### WHAT IS BEING ASKED
Read the material below and tally how many lines hold the word "agent", giving the number and nothing else.

### RECORDED DATA

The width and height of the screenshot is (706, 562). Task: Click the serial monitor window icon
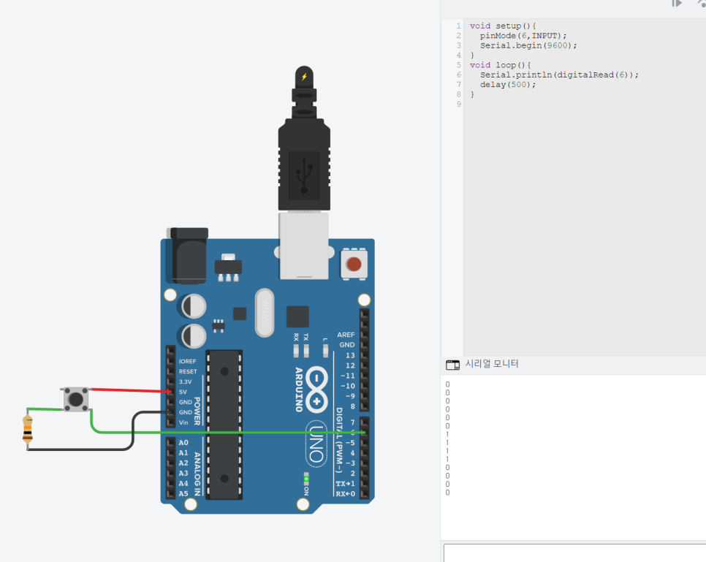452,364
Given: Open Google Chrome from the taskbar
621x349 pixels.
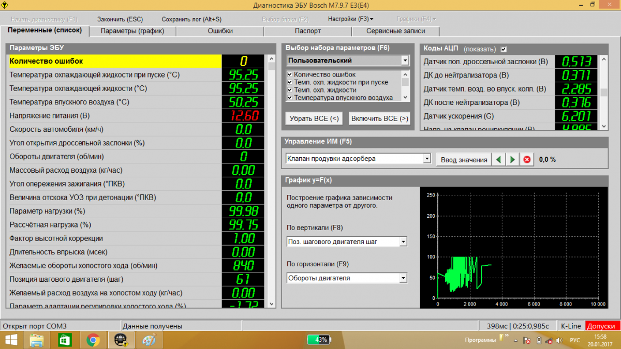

==

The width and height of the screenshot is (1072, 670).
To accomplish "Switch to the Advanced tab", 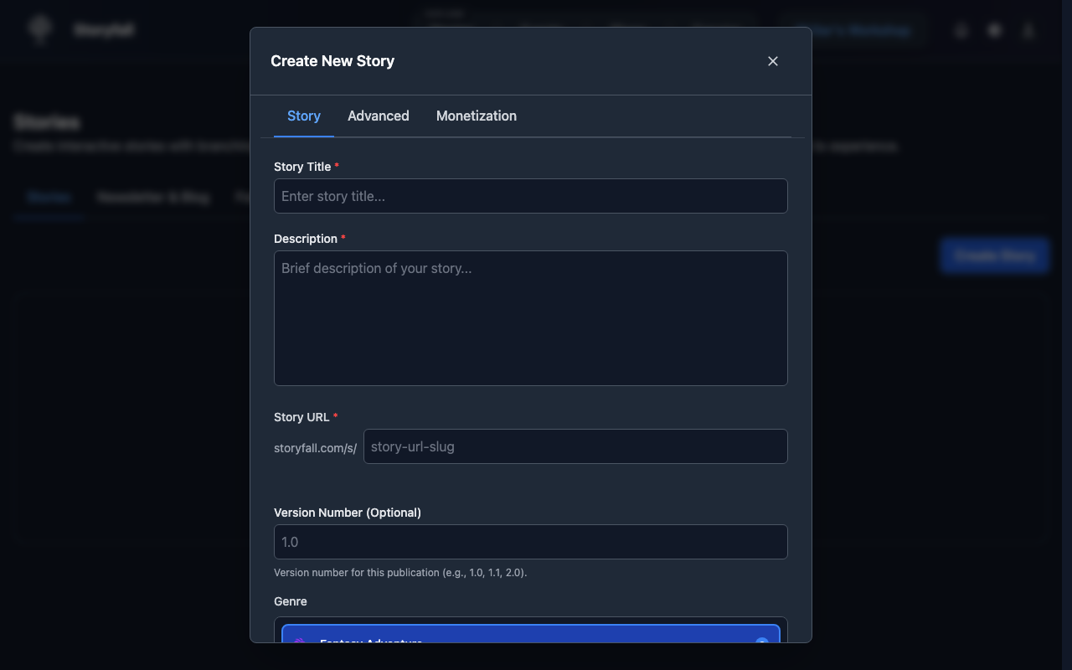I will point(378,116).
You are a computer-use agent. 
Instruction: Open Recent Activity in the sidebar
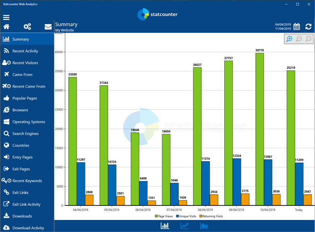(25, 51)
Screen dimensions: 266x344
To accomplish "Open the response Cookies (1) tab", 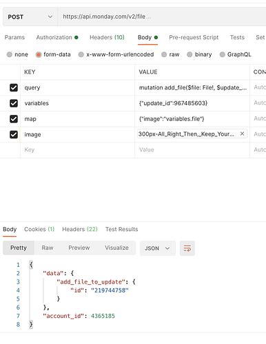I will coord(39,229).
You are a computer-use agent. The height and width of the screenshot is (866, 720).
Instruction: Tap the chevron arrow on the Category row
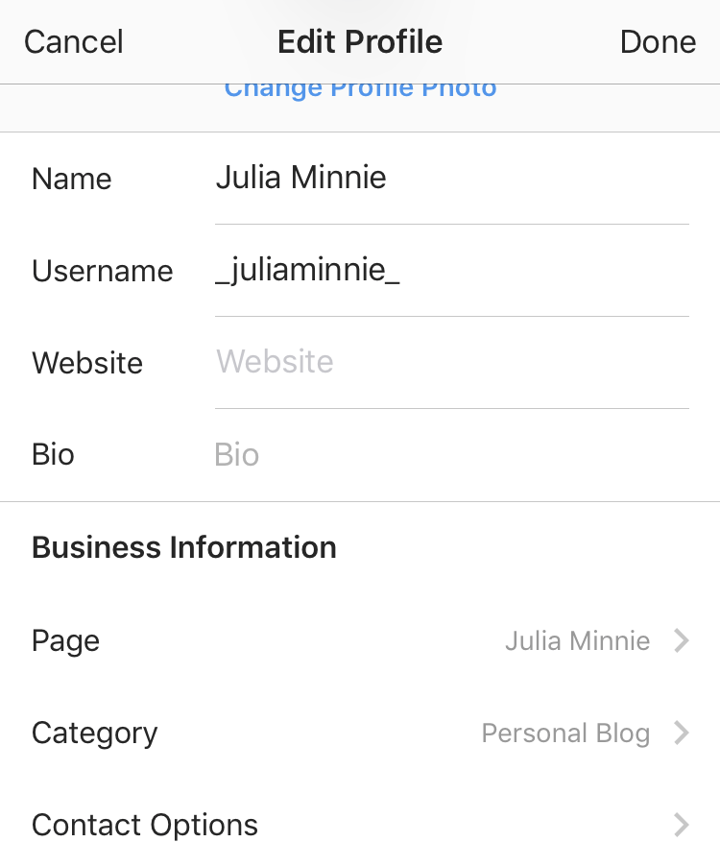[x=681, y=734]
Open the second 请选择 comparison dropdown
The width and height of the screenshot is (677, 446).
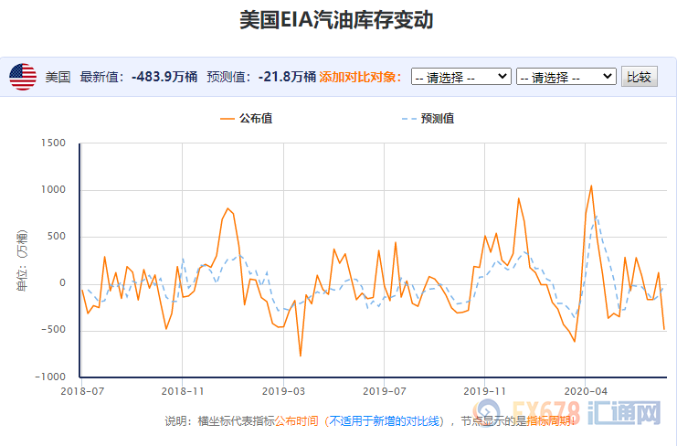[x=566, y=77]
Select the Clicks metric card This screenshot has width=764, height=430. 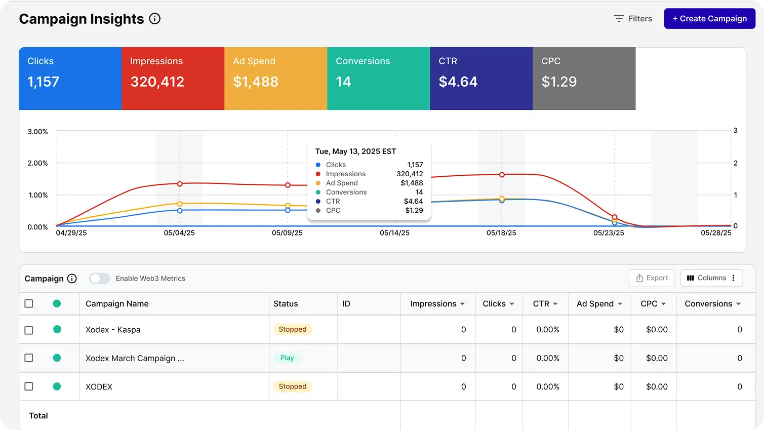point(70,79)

### SOLVED EXERCISE
2